• [Set task A]: Copy out the records from the line containing "Given: Click the" through the end of the records, both ends included, leaving out the pictures.

• [Excerpt]:
☆ ☆ ☆ ☆ ☆

4-City-School_closings.jpgParents protest outside the home of Chicago’s Board of Education President David Vitale’s house Thursday, March 21, 2013, in Chicago. Teachers say the city of Chicago has begun informing teachers, principals and local officials about which public schools it intends to close under a contentious plan that opponents say will disproportionately affect minority students in the nation’s third largest school district. (AP Photo/Charles Rex Arbogast)

 

Tens of thousands of Chicago students, parents and teachers learned Thursday their schools were on a long-feared list of 54 the city plans to close in an effort to stabilize an educational system facing a huge budget shortfall.

Mayor Rahm Emanuel says the closures are necessary because too many Chicago Public School buildings are half-empty, with 403,000 students in a system that has seats for more than 500,000. But opponents say the closures will further erode troubled neighborhoods and endanger students who may have to cross gang boundaries to attend school. The schools slated for closure are all elementary schools and are overwhelmingly black and in low-income neighborhoods.

CPS officials say money being spent to keep underutilized schools open could be better used to educate students elsewhere as the district deals with a $1 billion budget deficit. About 30,000 students will be affected by the plan, with about half that number moving into new schools.

“Every child in every neighborhood in Chicago deserves access to a high quality education that prepares them to succeed in life, but for too long children in certain parts of Chicago have been cheated out of the resources they need to succeed because they are in underutilized, under-resourced schools,” said district CEO Barbara Byrd-Bennett. “As a former teacher and a principal, I’ve lived through school closings and I know that this will not be easy, but I also know that in the end this will benefit our children.”

☆ ☆ ☆ ☆ ☆

• [Data for processing]:
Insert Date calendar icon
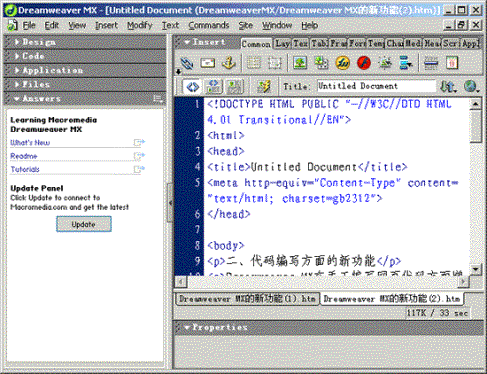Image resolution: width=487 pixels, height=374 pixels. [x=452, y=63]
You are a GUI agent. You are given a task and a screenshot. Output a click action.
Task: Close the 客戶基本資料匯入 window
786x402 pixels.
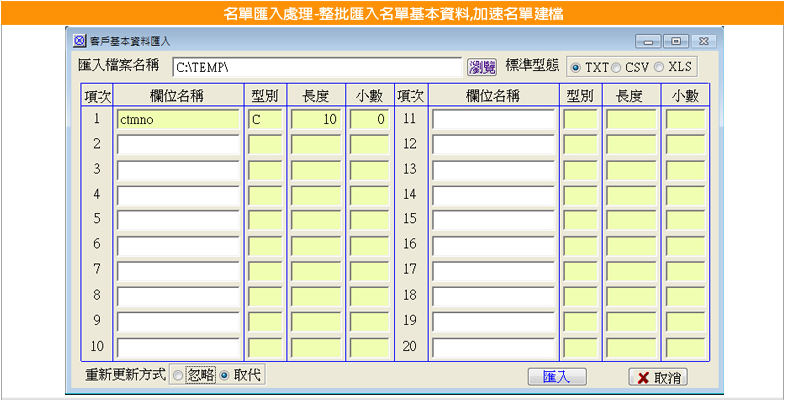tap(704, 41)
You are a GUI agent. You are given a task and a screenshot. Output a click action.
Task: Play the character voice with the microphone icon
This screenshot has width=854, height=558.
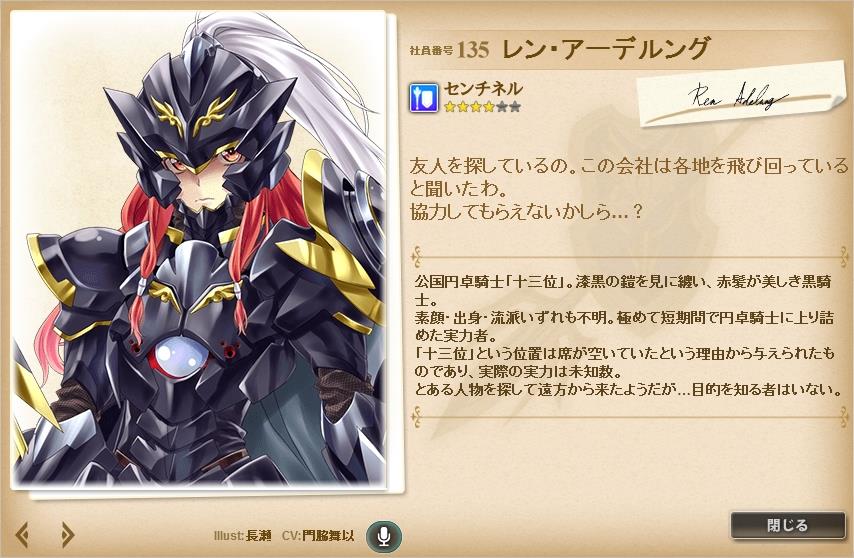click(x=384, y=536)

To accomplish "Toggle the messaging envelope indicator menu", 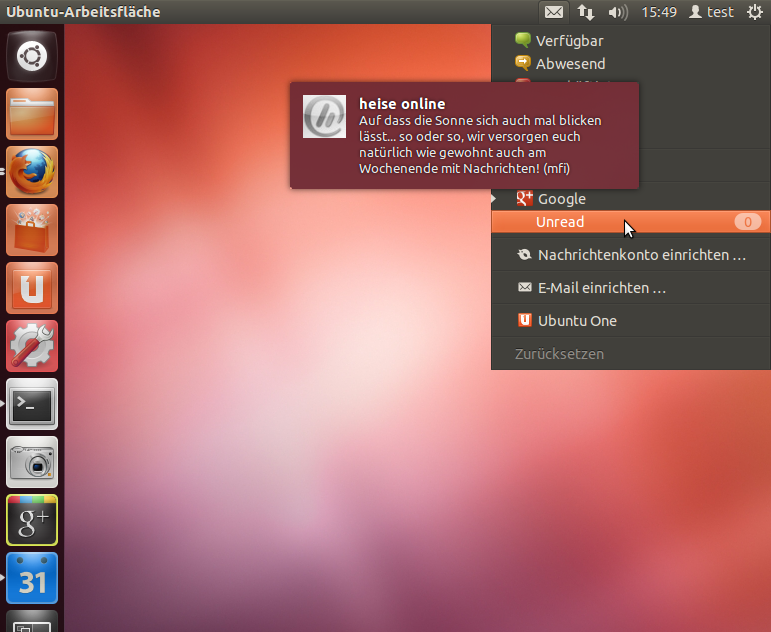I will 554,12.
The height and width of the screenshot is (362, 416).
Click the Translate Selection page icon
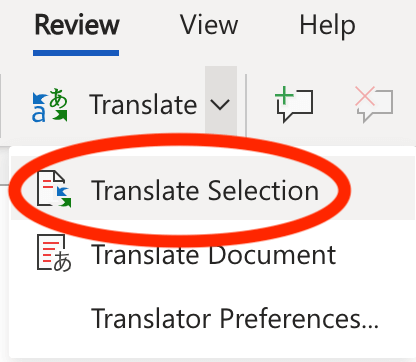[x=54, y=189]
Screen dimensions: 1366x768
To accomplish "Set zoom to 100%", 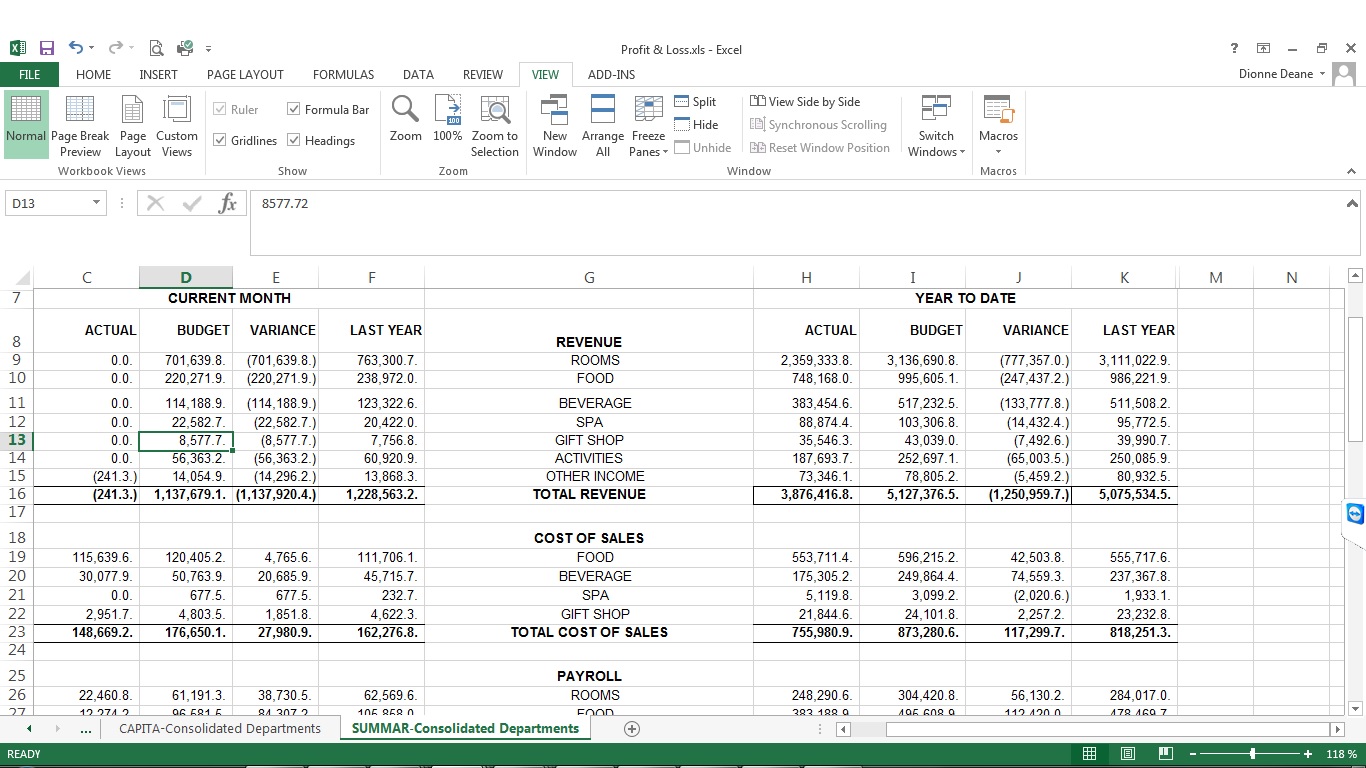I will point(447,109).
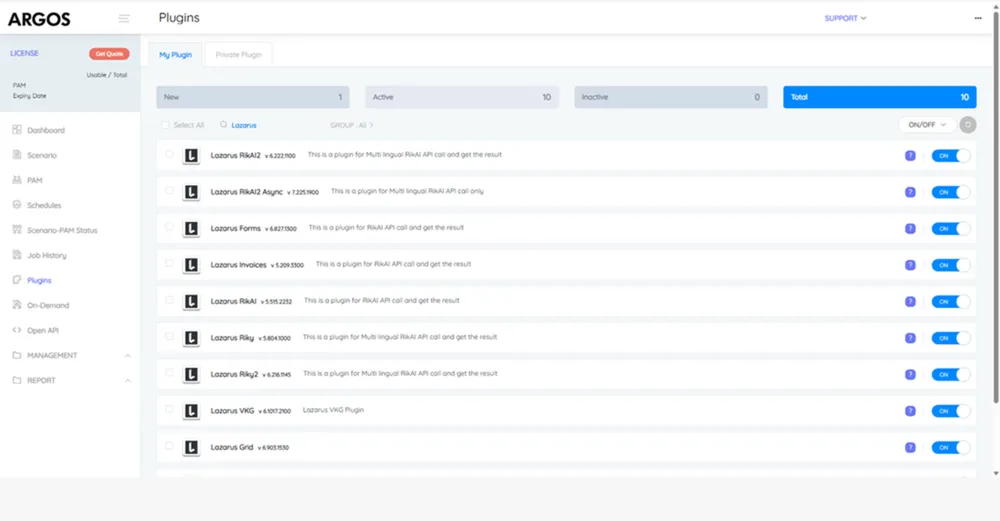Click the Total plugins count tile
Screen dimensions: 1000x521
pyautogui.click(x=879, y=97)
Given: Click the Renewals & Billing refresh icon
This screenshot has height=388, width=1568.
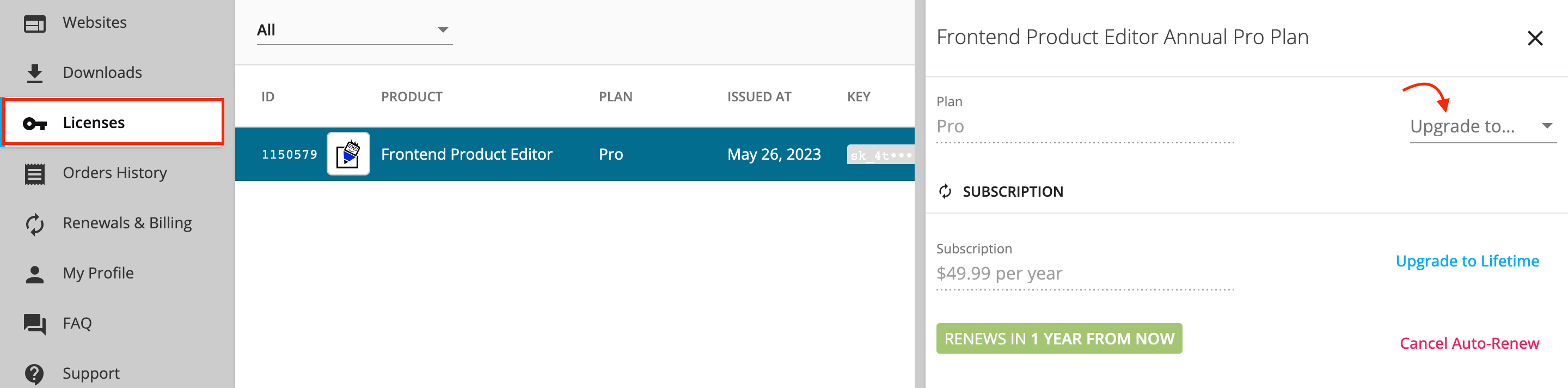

☆ ☆ ☆ ☆ ☆

• [Set task B]: Continue the article on Chicago's school closings from where it stops.

• [Task answer A]:
Given: Click the Renewals & Billing refresh icon
This screenshot has height=388, width=1568.

• [Task answer B]:
As word of the closures trickled out, parents and teachers reacted with anger and shock, some even crying. Sandra Leon said she got a tearful call from her grandchildren’s kindergarten teacher saying the school was on the list to be closed. Her two grown children also attended the school, and Leon wiped her eyes as she waited outside for her grandchildren.

“It’s been so good for our kids,” Leon said. “This school is everything.”

Chicago officials have moved to close schools in the past, but never anywhere near the number designated at one time by the Emanuel administration. Former Mayor Richard M. Daley’s administration spread school closings over a number of years. CPS, the nation’s third-largest school district, now has 681 schools.

The issue has again pitted Emanuel against the Chicago Teachers Union, whose 26,000 members went on strike early in the school year, idling students for seven days. It has also put Emanuel and Byrd-Bennett at odds with parents, civic leaders and lawmakers, who have blasted the pair during highly charged community meetings throughout the city and at a legislative hearing earlier this week.

Union President Karen Lewis criticized Emanuel, who is out of town with his family, for being on vacation on the day of the announcement. She called the closings “an abomination.”

“This is cowardly and it is the ultimate bullying job,” Lewis said. “Our mayor should be ashamed of himself.”

The vast majority of the 54 schools are in overwhelmingly black neighborhoods that have lost residents in recent years. Chicago’s black population dropped 17 percent in the last census as African-Americans moved out to the suburbs and elsewhere. The other few schools are majority Hispanic or mixed black and Hispanic. Overall, 91 percent of Chicago public school students are minorities.

Many of the schools identified for closure are in high-crime areas where gang violence contributed to a marked increase in Chicago’s homicide rate last year. The district plans to have community groups help students get to their new locations safely.